─── Records for the task ───

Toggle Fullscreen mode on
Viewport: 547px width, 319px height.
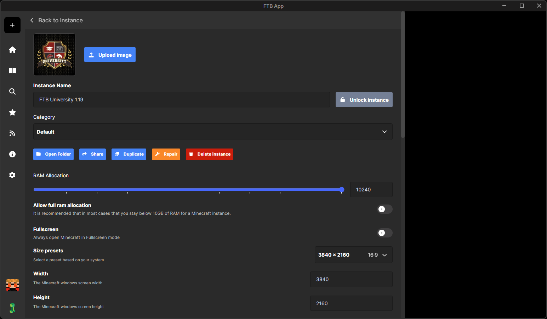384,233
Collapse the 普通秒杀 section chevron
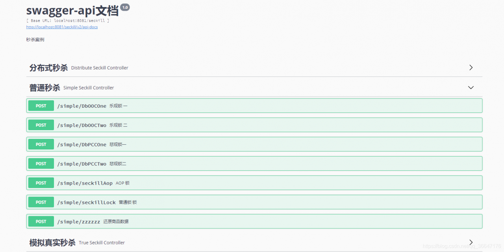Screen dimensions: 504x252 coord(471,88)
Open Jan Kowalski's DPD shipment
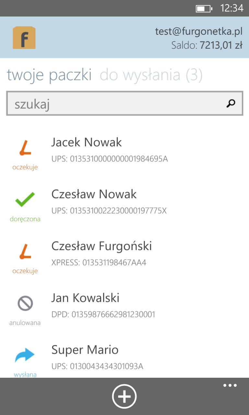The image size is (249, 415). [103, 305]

───

Required work ::
Copy all the records above word for word, but omit the pictures.

Worked solution ::
Toggle Fullscreen mode on
Viewport: 547px width, 319px height.
384,233
Collapse the 普通秒杀 section chevron
Screen dimensions: 504x252 coord(471,88)
Open Jan Kowalski's DPD shipment
The image size is (249, 415). [103, 305]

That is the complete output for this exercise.